Dissecting the Mechanism of Allosteric Regulation of SIRT1

Abstract

The enzyme SIRT1 is a lysine deacetylase that plays a part in various pathways in the body, including insulin secretion and neurodegeneration, rendering it as a potential drug target for common diseases such as Type II diabetes and Alzheimer's disease. The activity of SIRT1 can be modulated allosterically by Sirtuin Activating Compounds (STACs), such as resveratrol, which bind to the STAC Binding Domain (SBD) of SIRT1 in the N‐terminus. End‐point activity assays have shown that resveratrol can have different effects on SIRT1 activity depending on the acetylated peptide substrate used, including an increase, decrease, or no change in deacetylation activity.
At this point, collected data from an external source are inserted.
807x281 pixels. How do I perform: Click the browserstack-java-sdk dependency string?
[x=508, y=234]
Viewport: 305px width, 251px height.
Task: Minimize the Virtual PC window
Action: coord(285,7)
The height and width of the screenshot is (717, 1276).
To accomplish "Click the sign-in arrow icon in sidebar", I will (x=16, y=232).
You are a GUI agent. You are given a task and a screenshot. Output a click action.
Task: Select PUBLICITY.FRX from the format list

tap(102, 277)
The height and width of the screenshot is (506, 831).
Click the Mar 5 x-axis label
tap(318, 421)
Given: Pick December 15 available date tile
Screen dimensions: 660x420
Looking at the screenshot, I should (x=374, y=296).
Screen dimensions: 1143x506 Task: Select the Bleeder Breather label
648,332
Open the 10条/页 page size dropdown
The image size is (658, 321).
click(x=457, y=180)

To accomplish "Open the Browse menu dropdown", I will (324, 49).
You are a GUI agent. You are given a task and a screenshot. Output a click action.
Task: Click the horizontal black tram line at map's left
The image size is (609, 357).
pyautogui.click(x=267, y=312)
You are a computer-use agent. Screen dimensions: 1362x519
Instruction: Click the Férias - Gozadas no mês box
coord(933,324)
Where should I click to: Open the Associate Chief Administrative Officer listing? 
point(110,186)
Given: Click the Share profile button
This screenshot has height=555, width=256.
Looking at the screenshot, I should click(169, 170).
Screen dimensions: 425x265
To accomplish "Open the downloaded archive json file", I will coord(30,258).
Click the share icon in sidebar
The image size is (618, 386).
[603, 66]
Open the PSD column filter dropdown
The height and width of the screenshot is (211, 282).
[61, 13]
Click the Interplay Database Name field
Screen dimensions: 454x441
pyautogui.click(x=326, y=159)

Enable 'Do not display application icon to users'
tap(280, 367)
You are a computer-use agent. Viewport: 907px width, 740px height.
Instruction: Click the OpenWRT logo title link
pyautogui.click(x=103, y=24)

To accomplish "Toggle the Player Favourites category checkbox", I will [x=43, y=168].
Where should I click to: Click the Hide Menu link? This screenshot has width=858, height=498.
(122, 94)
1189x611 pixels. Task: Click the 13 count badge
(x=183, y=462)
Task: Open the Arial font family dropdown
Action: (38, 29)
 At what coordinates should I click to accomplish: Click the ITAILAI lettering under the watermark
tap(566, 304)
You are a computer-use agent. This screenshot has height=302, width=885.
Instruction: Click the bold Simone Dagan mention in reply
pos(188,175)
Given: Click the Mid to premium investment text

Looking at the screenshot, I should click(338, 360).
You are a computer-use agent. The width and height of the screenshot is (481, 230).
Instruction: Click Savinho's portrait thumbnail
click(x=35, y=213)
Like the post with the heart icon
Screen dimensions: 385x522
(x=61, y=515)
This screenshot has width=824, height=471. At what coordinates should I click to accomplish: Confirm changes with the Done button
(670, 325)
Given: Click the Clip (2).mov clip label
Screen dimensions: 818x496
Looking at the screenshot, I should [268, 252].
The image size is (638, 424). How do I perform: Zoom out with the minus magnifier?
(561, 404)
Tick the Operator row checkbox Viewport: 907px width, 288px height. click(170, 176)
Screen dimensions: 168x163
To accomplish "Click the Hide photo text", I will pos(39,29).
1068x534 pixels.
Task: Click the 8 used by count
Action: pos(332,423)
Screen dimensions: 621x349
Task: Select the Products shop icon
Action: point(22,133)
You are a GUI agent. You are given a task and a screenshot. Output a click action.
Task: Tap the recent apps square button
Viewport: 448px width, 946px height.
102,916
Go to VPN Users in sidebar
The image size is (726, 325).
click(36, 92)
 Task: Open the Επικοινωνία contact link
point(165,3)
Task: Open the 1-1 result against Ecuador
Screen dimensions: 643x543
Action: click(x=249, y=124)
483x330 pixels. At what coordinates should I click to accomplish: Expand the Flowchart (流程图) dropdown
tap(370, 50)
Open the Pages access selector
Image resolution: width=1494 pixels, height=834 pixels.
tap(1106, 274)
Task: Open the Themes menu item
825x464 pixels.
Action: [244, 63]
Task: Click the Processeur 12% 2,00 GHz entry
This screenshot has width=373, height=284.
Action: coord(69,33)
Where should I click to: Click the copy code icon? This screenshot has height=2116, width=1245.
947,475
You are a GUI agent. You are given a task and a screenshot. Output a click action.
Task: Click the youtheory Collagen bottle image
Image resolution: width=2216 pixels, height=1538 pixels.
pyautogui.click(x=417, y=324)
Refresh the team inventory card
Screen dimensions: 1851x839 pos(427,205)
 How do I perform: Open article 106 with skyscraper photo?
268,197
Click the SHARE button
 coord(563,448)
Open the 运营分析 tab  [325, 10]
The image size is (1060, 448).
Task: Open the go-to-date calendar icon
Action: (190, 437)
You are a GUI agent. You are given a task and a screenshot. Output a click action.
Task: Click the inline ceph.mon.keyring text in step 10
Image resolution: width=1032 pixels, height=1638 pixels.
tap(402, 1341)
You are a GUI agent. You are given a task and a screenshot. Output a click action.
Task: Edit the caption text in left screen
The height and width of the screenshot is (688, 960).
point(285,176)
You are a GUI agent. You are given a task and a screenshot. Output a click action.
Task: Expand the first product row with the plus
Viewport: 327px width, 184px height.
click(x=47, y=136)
The goal of our project is to dissect the activity of SIRT1 with and without resveratrol against different acetylated peptide substrates. Rather than only examining the overall catalytic efficiency, our goal is to assess the effect of resveratrol on the catalytic rate (kcat) and substrate recognition (KM) of SIRT1 against different acetylated peptide substrates. Upon addition of resveratrol, a large change in the KM of SIRT1 with a select peptide would imply that resveratrol had an effect on the substrate recognition of the enzyme, whereas a large change in the kcat may indicate that resveratrol caused an alteration in the catalytic rate of the enzyme for that specific peptide. We hypothesize that resveratrol allosterically alters SIRT1 activity by changing the conformation of the SBD region relative to the catalytic core, which would likely result in a large change in the KM, such as a two‐fold change in KM or higher, indicating a change in the efficiency of SIRT1 substrate recognition. To test this hypothesis, enzyme‐coupled assays involving SIRT1 acting on the peptide substrates Ac‐p300, Ac‐H4, and Ac‐p53 with and without resveratrol have been performed. Previous end‐point assay studies have shown that resveratrol decreases SIRT1 deacetylation activity against Ac‐p300, but increases activity against Ac‐H4, and does not affect SIRT1 activity against Ac‐p53. The Michaelis‐Menten parameters for SIRT1 activity with and without resveratrol were compared, allowing observation of the effects of resveratrol on SIRT1’s KMand kcat values. Understanding how resveratrol affects SIRT1 deacetylation activity will provide further insight into the development of drugs that can alter SIRT1 activity in a specific way to mitigate the effects of harmful diseases in humans.